Records for this task Block Start

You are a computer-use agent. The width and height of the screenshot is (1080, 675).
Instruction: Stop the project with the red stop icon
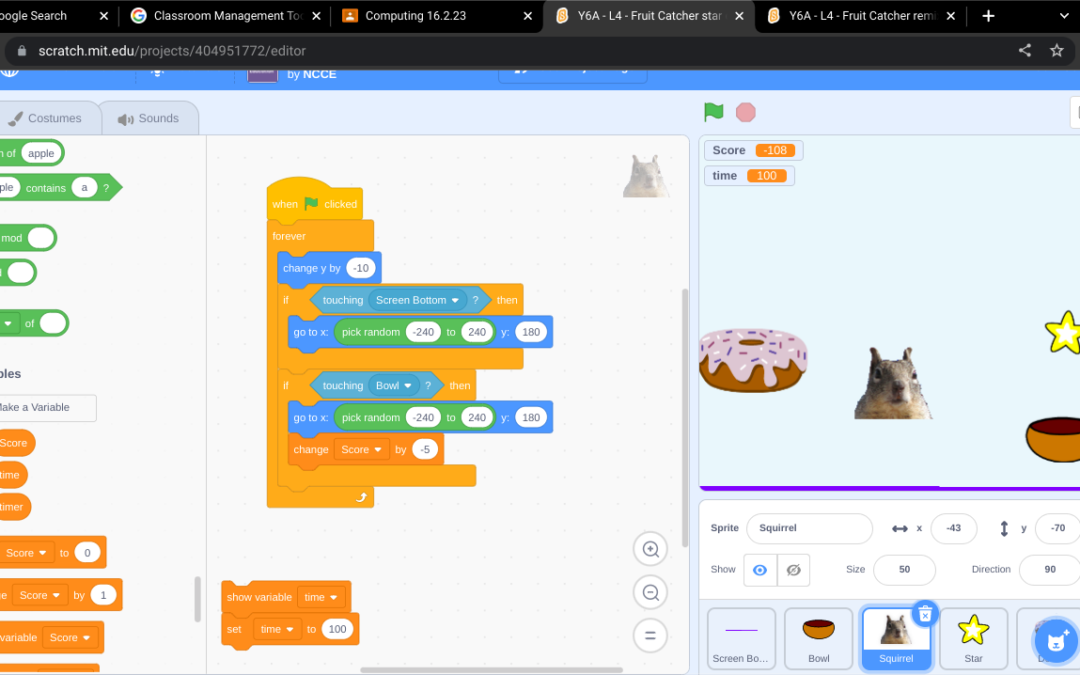745,113
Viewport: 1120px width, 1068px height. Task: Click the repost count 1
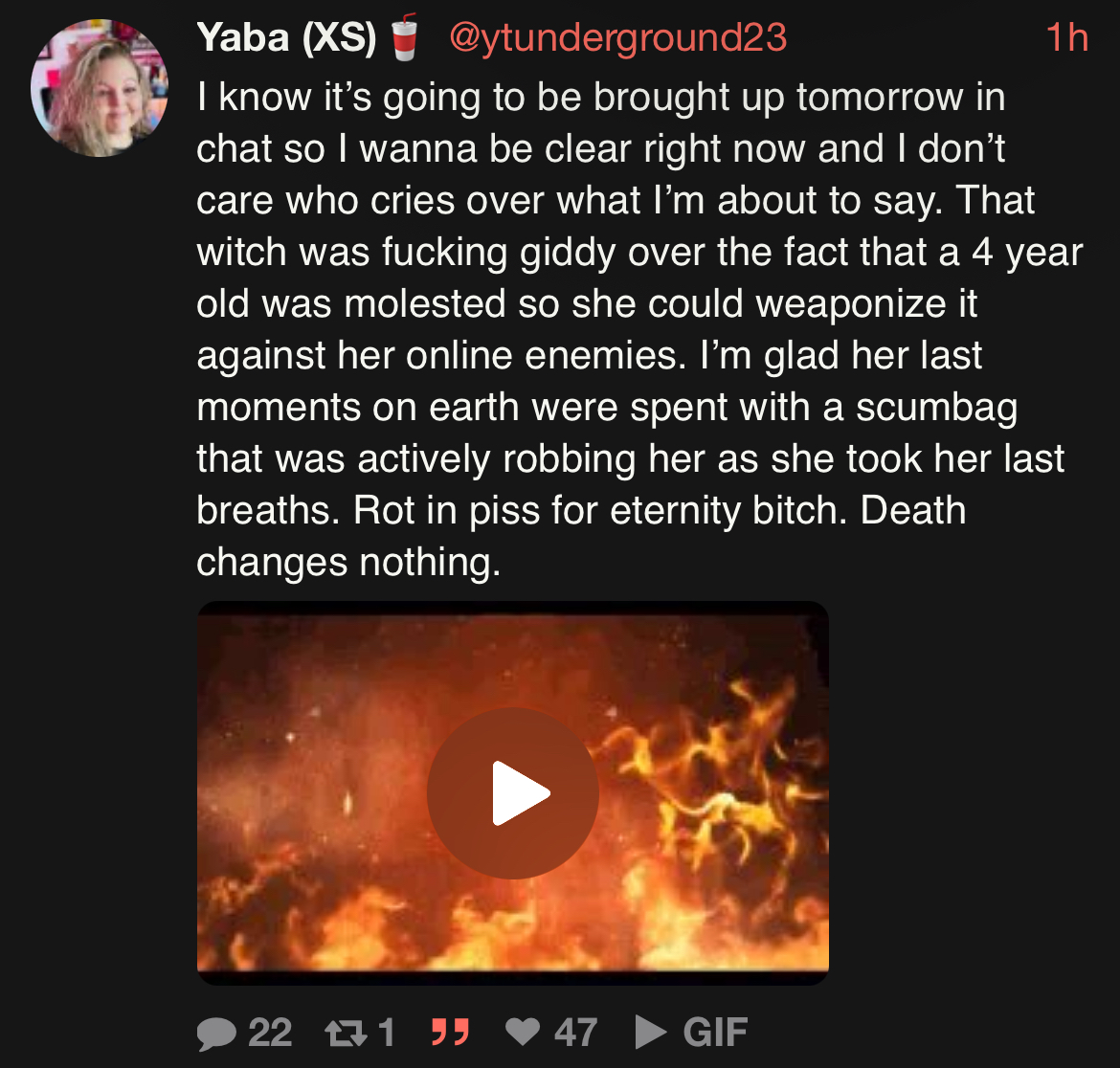coord(387,1033)
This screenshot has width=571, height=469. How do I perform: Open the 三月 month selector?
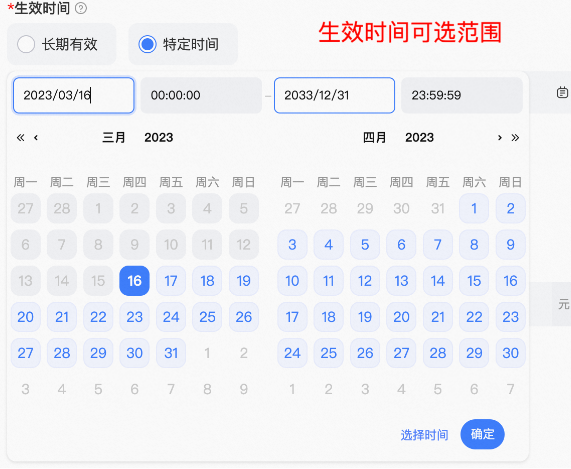(x=114, y=137)
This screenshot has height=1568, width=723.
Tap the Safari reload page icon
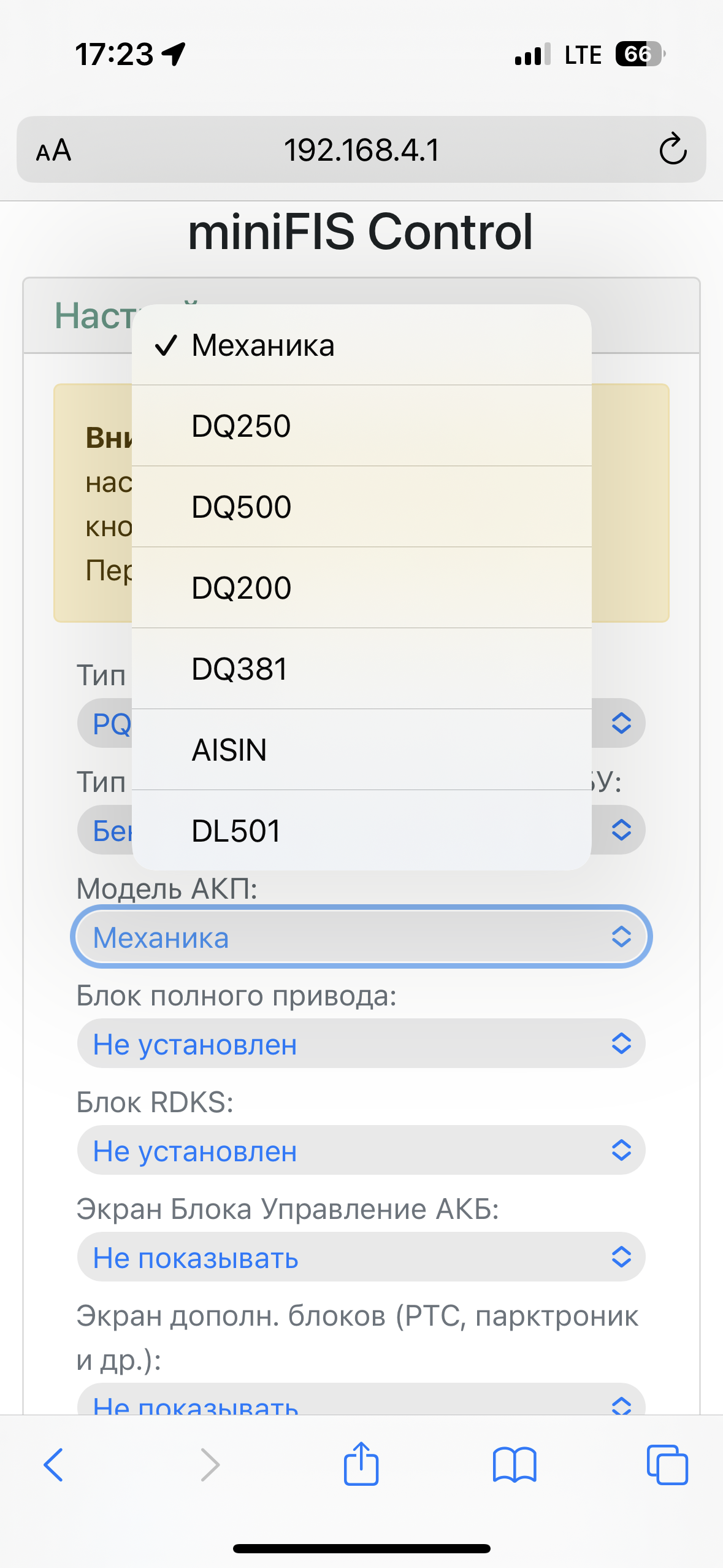pos(673,149)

Records for this task Block End

### What this task involves
Go through the entries above and print each one exactly, minus the pictures.

### Worked solution
You are a computer-use agent. The width and height of the screenshot is (1080, 675).
Instruction: Stop the project with the red stop icon
745,113
Viewport: 1120px width, 1068px height. Task: Click the repost count 1
coord(387,1033)
This screenshot has width=571, height=469. How do I perform: Open the 三月 month selector?
(x=114, y=137)
This screenshot has height=1568, width=723.
Tap the Safari reload page icon
pos(673,149)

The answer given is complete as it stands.